● Data excerpts:
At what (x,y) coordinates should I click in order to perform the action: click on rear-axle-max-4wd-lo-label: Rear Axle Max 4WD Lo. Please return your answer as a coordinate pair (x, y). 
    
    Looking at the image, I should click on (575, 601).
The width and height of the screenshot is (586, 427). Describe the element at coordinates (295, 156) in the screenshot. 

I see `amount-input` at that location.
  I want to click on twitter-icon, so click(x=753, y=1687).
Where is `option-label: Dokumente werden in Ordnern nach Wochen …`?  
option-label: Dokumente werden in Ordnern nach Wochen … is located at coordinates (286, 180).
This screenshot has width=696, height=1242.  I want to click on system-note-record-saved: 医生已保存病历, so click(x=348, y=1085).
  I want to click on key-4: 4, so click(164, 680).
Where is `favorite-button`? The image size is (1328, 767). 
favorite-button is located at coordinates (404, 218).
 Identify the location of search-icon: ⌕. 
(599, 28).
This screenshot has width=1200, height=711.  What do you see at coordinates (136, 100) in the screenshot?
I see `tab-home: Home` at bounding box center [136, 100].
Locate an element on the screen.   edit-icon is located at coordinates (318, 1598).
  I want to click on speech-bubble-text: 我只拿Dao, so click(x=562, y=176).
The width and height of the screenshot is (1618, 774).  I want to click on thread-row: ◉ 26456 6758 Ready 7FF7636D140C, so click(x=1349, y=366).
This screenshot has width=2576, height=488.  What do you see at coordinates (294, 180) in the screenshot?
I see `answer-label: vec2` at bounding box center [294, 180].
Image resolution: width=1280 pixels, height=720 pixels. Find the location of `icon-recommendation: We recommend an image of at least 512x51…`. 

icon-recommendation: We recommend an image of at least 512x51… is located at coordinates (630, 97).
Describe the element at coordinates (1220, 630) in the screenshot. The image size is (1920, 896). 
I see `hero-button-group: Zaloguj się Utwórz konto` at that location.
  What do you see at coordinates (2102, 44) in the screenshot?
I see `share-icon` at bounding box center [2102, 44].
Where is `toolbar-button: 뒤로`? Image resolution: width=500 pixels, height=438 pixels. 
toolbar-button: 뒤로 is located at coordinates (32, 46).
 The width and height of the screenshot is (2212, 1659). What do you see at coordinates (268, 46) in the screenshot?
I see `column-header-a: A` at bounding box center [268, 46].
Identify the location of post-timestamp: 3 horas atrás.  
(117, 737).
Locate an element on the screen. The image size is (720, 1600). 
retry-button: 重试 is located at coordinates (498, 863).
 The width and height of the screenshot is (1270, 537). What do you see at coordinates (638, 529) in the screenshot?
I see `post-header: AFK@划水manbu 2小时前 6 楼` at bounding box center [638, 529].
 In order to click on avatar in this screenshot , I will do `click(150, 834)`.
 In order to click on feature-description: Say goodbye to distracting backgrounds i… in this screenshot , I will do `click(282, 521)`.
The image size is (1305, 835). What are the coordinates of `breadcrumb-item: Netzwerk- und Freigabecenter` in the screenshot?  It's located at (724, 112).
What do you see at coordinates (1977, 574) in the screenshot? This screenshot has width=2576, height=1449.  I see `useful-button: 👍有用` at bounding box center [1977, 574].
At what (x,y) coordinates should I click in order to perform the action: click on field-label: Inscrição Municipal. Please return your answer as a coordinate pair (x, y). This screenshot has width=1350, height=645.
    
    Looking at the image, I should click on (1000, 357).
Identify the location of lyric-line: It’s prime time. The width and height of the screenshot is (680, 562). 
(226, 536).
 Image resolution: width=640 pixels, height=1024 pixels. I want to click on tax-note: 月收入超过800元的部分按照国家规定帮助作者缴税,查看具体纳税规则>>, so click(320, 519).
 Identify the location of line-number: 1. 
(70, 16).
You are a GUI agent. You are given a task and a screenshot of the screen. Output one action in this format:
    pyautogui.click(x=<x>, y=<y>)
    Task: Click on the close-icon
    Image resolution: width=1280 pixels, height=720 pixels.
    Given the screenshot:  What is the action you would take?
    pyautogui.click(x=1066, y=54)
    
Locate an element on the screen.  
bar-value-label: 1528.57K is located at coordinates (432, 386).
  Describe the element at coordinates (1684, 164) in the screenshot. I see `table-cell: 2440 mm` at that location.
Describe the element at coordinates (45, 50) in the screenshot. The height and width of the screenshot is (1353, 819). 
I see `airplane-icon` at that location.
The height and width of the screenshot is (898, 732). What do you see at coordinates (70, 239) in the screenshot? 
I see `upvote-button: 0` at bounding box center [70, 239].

● Exercise description: Could you copy out all of the material above word for word, from the first line to the last?

● Exercise solution:
At what (x,y) coordinates should I click in order to perform the action: click on rear-axle-max-4wd-lo-label: Rear Axle Max 4WD Lo. Please return your answer as a coordinate pair (x, y). 
    
    Looking at the image, I should click on (575, 601).
The width and height of the screenshot is (586, 427). Describe the element at coordinates (295, 156) in the screenshot. 

I see `amount-input` at that location.
  I want to click on twitter-icon, so click(x=753, y=1687).
Where is `option-label: Dokumente werden in Ordnern nach Wochen …`?  
option-label: Dokumente werden in Ordnern nach Wochen … is located at coordinates (286, 180).
This screenshot has width=696, height=1242.  I want to click on system-note-record-saved: 医生已保存病历, so click(x=348, y=1085).
  I want to click on key-4: 4, so click(164, 680).
Where is `favorite-button`? The image size is (1328, 767). 
favorite-button is located at coordinates (404, 218).
 Identify the location of search-icon: ⌕. 
(599, 28).
This screenshot has width=1200, height=711.  What do you see at coordinates (136, 100) in the screenshot?
I see `tab-home: Home` at bounding box center [136, 100].
Locate an element on the screen.   edit-icon is located at coordinates (318, 1598).
  I want to click on speech-bubble-text: 我只拿Dao, so click(x=562, y=176).
The width and height of the screenshot is (1618, 774).  I want to click on thread-row: ◉ 26456 6758 Ready 7FF7636D140C, so click(x=1349, y=366).
This screenshot has width=2576, height=488.  What do you see at coordinates (294, 180) in the screenshot?
I see `answer-label: vec2` at bounding box center [294, 180].
Image resolution: width=1280 pixels, height=720 pixels. Find the location of `icon-recommendation: We recommend an image of at least 512x51…`. 

icon-recommendation: We recommend an image of at least 512x51… is located at coordinates (630, 97).
Describe the element at coordinates (1220, 630) in the screenshot. The image size is (1920, 896). 
I see `hero-button-group: Zaloguj się Utwórz konto` at that location.
  What do you see at coordinates (2102, 44) in the screenshot?
I see `share-icon` at bounding box center [2102, 44].
Where is `toolbar-button: 뒤로`? Image resolution: width=500 pixels, height=438 pixels. 
toolbar-button: 뒤로 is located at coordinates (32, 46).
 The width and height of the screenshot is (2212, 1659). What do you see at coordinates (268, 46) in the screenshot?
I see `column-header-a: A` at bounding box center [268, 46].
Identify the location of post-timestamp: 3 horas atrás.  
(117, 737).
Locate an element on the screen. The image size is (720, 1600). 
retry-button: 重试 is located at coordinates (498, 863).
 The width and height of the screenshot is (1270, 537). What do you see at coordinates (638, 529) in the screenshot?
I see `post-header: AFK@划水manbu 2小时前 6 楼` at bounding box center [638, 529].
 In order to click on avatar in this screenshot , I will do `click(150, 834)`.
 In order to click on feature-description: Say goodbye to distracting backgrounds i… in this screenshot , I will do `click(282, 521)`.
The image size is (1305, 835). What are the coordinates of `breadcrumb-item: Netzwerk- und Freigabecenter` in the screenshot?  It's located at (724, 112).
What do you see at coordinates (1977, 574) in the screenshot? This screenshot has width=2576, height=1449.  I see `useful-button: 👍有用` at bounding box center [1977, 574].
At what (x,y) coordinates should I click in order to perform the action: click on field-label: Inscrição Municipal. Please return your answer as a coordinate pair (x, y). This screenshot has width=1350, height=645.
    
    Looking at the image, I should click on (1000, 357).
Identify the location of lyric-line: It’s prime time. The width and height of the screenshot is (680, 562). 
(226, 536).
 Image resolution: width=640 pixels, height=1024 pixels. I want to click on tax-note: 月收入超过800元的部分按照国家规定帮助作者缴税,查看具体纳税规则>>, so click(320, 519).
 Identify the location of line-number: 1. 
(70, 16).
You are a GUI agent. You are given a task and a screenshot of the screen. Output one action in this format:
    pyautogui.click(x=<x>, y=<y>)
    Task: Click on the close-icon
    Image resolution: width=1280 pixels, height=720 pixels.
    Given the screenshot:  What is the action you would take?
    pyautogui.click(x=1066, y=54)
    
Locate an element on the screen.  
bar-value-label: 1528.57K is located at coordinates (432, 386).
  Describe the element at coordinates (1684, 164) in the screenshot. I see `table-cell: 2440 mm` at that location.
Describe the element at coordinates (45, 50) in the screenshot. The height and width of the screenshot is (1353, 819). 
I see `airplane-icon` at that location.
The height and width of the screenshot is (898, 732). What do you see at coordinates (70, 239) in the screenshot? 
I see `upvote-button: 0` at bounding box center [70, 239].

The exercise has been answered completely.